La seule chose qui apparaît certaine, recoupée par les témoignages internes, c'est que la vie fédérale et le fonctionnement de l'institution sont depuis en suspens. Seules les affaires courantes sont gérées par le directeur général Laurent Gabbanini et le secrétaire général Christian Dullin. Laporte et Simon, les deux principaux prévenus au sein de la FFR, ont, eux aussi, laisser transparaître des signaux contradictoires tout au long de la période, notamment lors de leur voyage en Nouvelle-Zélande pour assister à la Coupe du monde de rugby féminin.
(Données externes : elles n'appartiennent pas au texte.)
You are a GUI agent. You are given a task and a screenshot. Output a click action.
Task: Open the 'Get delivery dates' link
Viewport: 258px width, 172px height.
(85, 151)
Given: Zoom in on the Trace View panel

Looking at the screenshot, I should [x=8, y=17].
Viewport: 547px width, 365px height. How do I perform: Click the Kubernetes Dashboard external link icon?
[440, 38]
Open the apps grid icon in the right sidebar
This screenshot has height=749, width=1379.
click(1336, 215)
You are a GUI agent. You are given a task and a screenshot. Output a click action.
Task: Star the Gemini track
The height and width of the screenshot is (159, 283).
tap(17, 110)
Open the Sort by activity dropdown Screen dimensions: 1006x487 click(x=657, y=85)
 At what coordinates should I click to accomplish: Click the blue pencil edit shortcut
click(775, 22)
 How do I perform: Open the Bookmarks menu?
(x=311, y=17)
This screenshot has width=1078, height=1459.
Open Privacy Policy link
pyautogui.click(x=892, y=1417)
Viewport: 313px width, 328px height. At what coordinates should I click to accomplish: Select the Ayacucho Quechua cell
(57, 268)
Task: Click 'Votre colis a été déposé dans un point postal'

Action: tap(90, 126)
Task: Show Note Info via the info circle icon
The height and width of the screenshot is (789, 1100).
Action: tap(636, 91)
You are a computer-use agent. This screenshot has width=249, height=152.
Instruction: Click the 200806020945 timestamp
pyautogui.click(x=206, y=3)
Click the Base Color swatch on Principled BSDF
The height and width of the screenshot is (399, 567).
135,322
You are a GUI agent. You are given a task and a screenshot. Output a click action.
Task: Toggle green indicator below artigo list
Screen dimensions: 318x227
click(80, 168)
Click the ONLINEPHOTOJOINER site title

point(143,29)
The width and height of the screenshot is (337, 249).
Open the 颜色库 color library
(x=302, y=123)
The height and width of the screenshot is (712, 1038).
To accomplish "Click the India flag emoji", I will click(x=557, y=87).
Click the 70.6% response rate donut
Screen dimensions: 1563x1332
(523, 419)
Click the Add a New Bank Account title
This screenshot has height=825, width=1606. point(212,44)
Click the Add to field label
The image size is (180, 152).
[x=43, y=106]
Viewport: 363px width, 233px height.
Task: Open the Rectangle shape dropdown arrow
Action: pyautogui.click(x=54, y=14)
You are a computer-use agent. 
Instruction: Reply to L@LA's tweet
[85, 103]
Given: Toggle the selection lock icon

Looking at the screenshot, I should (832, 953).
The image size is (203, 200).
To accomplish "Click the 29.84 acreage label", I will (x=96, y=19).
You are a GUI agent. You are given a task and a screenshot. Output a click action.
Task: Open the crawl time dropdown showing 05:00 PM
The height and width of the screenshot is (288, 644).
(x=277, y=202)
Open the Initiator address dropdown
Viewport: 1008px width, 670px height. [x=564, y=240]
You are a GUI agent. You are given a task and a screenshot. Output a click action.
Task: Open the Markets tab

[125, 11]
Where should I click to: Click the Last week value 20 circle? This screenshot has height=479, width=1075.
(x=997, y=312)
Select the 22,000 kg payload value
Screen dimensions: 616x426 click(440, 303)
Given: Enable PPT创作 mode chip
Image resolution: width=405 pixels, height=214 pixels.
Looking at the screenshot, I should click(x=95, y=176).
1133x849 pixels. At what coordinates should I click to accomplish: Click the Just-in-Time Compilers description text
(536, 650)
La présence des deux hommes sur place a beaucoup surpris, notamment parce que le quinze de France disputait ses tests d'automne, dont un contre les champions du monde sud-africains à Marseille.
À leur retour, ils affichaient une confiance absolue, foi dans leur innocence mais aussi fébrilité et grande nervosité, comme lors du dernier comité directeur. De mémoire d'habitué du rendez-vous, jamais l'ambiance n'avait été aussi délétère avec des attaques liminaires et frontales de Dullin et Simon contre l'opposition et Ovale Ensemble. Laporte, lui, est apparu particulièrement agité et nerveux dans la soirée qui a suivi la réunion officielle.
Du côté du rugby pro, l'atmosphère est davantage feutrée. Hasard du calendrier, depuis lundi soir, les présidents des clubs du Top 14 sont réunis à San Sébastien, en Espagne, ville hôte des prochaines demi-finales. Au menu de la traditionnelle assemblée générale des huiles du Championnat : quelques tapas, la question du gel du plafond du salary-cap à 10,7 M€ (il devait passer à 10,4 M€ en 2024) et celle de l'utilisation de l'héritage de la Coupe du monde 2023, entre autres.
Le résultat du délibéré dans l'affaire Laporte-Altrad, lui, s'invitera inévitablement dans les
discussions sans que cela bouleverse les appétits ou la qualité des discussions. Au sein de cette population, le jugement est attendu selon le degré d'affinité de chacun avec le patron de la Fédé, le prisme allant de l'amitié à la haine en passant par l'indifférence.
La Ligue nationale de rugby, de son côté, se fendra d'un communiqué institutionnel pour entériner les décisions de justice dans la parfaite neutralité qui la caractérise. Malgré la nature des débats au coeur de la 32e chambre du tribunal correctionnel de Paris, le rugby professionnel s'est fait extrêmement discret sur le sujet. Pour justifier d'un mutisme que l'on n'observe pas dans d'autres disciplines, il invoque la nécessité de laisser la justice travailler dans la quiétude, l'image du rugby à préserver ou feint le désintérêt.
Il y avait pourtant toujours des patrons de club, joint par téléphone, croisé au détour d'un stade ou d'une réception, pour demander le sentiment né de la tenue des audiences, livrer un pronostic comme si c'était possible, mais aucun pour prendre une position sur la séquence totalement dingue traversée par la Fédération, institution de tutelle, et dont le rapport à la Ligue et aux clubs fut au coeur du procès.